• _Work instructions_
(1) In the blog post about Tyranny of Dragons, what are the titles of the two adventures that the writer helped write?
(2) Write the next part of the blog post about Tyranny of Dragons, picking up right after its last sentence.

** begin Extracted text **

Showing posts with label dndnext. Show all posts
Showing posts with label dndnext. Show all posts

Tuesday, August 12, 2014

Finally, A New Post

I'm horrified to see that I haven't howled from the tower since January 27. I believe that I have a decent excuse, though. I've been sequestered while writing the premier 5th Edition D&D adventures -- Hoard of the Dragon Queen and The Rise of Tiamat, collectively titled Tyranny of Dragons -- along with Wolfgang Baur and Alexander Winter. Until recently, we weren't allowed to talk about what we were doing. Even if we had been, every word I wrote for the last many months went into those adventures. Writing for other purposes, like blogging, could only endanger the deadlines, so everything else got shelved.

But now the adventures are written and I can move on to other things. I still don't have much time for personal writing -- more on that to come -- but at last I can talk about Tyranny of Dragons.

And I have, over at KoboldPress.com, in some of the Tiamat Tuesday postings. My entries are "Maintaining Focus," "Tiers of Tiamat," "Closing In On the Cult," and "So You're Running Tyranny of Dragons." Wolfgang, Marc Radle, and Guido Kuip also chime in with essays about the Cult of the Dragon and about the illustrations and maps in the adventures. If you're looking for direction on what to expect from Tyranny of Dragons, Tiamat Tuesday is the best place to start.

** end Extracted text **
** begin Dataset excerpt **

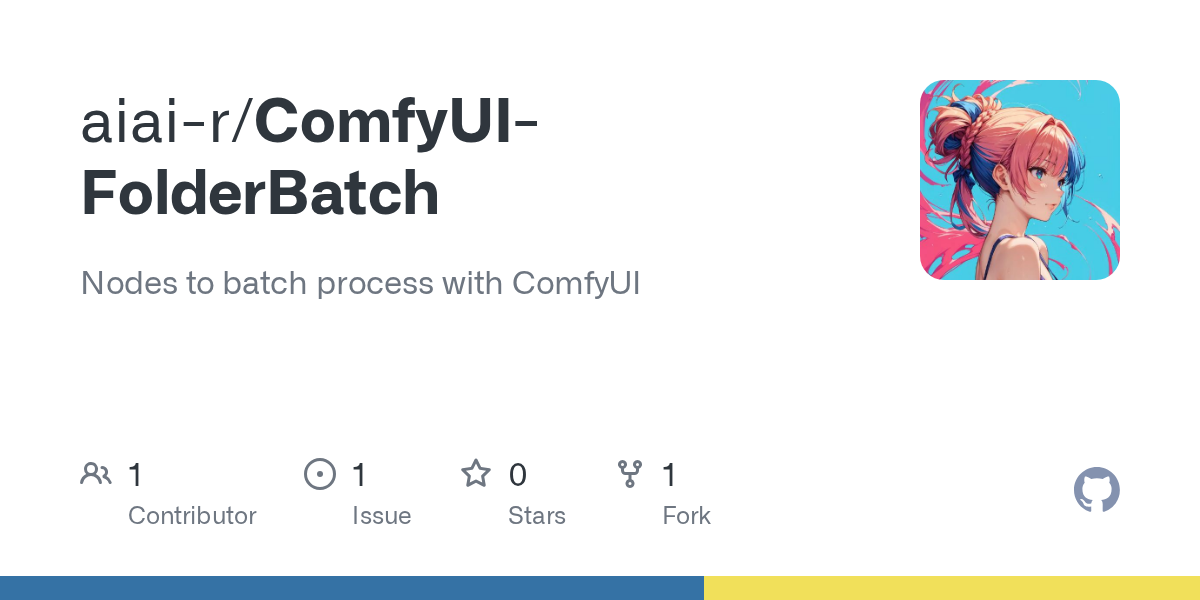This screenshot has height=600, width=1200.
Task: Click the contributor count number 1
Action: 135,474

** end Dataset excerpt **

• _Exercise responses_
(1) Hoard of the Dragon Queen and The Rise of Tiamat.

(2)
In other news, I'm headed to GenCon again this year, for the first time in . . . wow, it must be over 10 years. I attended a few of the early Indianapolis GenCons, but I stopped going after the year when I spent nearly the entire show sealed away in a side room playing Terrible Swift Sword with a group of fellow TSR alumni. We had a great time, but we realized that we didn't need to travel to Indianapolis, stay in dreary hotels, and struggle against constant crowds to play TSS for four days. We could have just as easily spent a long weekend at someone's house in Wisconsin or Washington, where we'd have been more comfortable and saved a bunch of money. I never went back after that year.

But here it is 2014, there's a fantastic new edition of D&D, and I have the honor of coauthoring the premier adventure for it. I'll be spending much of my time in the Kobold Press booth, discussing Tyranny of Dragons (and 5E) with anyone who's interested and signing copies for anyone who wants theirs besmudged with my scribble. If you're in the neighborhood, stop by and chat.

I'll also be sitting on a seminar panel: either "When the Kobolds Met Tiamat" at noon on Friday, or "Storytelling in the Realms" at 4 p.m. on Friday. I suspect it will be the first of those, or maybe it will be both, but I won't know for sure until I get to the convention. I'll also be interviewed on the official Gencon podcast at 10:30 a.m. on Saturday. Listen live if you want to hear all the scatology that will be bleeped out in the download version.

Finally, with Tyranny of Dragons put to bed, I'm now devoting my 12-hour days to Necromancer Games's 5E Kickstarter. But that's a topic for after Gencon. I hope to see plenty of you in Indianapolis.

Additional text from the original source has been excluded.